Previously profiled on S&A, and scheduled to make its world premiere in the Panorama Documentary section is Dagmar Shultz's Audre Lorde – The Berlin Years 1984 to 1992 – an untold chapter (the Berlin years) of the late writer, poet and activist, Caribbean child of immigrants from Grenada, who died rather young at 58 years old in 1992.

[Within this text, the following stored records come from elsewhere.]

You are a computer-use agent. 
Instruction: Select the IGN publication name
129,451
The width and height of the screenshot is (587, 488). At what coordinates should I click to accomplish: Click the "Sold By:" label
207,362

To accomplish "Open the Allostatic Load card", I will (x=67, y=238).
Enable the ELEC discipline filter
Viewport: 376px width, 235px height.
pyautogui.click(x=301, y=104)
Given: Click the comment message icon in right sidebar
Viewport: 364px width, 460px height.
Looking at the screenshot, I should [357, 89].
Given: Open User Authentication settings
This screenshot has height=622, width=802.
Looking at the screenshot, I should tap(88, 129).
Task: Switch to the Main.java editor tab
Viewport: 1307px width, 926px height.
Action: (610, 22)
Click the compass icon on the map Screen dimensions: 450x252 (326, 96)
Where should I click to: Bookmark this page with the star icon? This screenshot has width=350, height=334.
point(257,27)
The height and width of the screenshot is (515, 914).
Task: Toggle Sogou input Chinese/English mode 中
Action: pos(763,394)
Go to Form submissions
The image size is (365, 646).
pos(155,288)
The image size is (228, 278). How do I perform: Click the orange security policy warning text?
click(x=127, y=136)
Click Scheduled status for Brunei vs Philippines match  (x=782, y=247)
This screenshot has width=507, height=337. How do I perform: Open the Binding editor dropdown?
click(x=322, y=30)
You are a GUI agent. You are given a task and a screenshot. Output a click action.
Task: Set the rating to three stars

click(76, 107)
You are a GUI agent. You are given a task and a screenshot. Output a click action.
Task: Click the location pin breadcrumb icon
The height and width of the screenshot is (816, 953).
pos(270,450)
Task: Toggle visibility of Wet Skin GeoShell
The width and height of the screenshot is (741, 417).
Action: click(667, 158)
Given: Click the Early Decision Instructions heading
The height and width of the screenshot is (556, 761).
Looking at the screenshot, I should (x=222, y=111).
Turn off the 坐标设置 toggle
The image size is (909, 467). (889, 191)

Specifically, the film will focus on…
Audre Lorde's years in Berlin in which she catalyzed the first movement of Black Germans to claim their identity as Afro-Germans with pride. As she was inspiring Afro-Germans she was also encouraging the White German feminists to look at their own racism
The film will serve as a historical document for future generations of Germans, which profiles and highlights, from the roots, the African presence in Germany, and the origins of the anti-racist movement before and after the German reunification, as well as facillitates an analysis and an understanding of present debates on identity and racism in Germany.
The film can be considered a companion piece to the1994 documentary A Litany for Survival: The Life and Work of Audre Lorde by Ada Gray Griffin and Michelle Parkerson, which also screened at the Berlin Film Festival.
It was announced today that Third World Newsreel has acquired the 84-minute film and will premiere at at The Brecht Forum in New York City on Monday, March 23rd; no word on where it'll play after that. But it'll be out on DVD sometime this spring.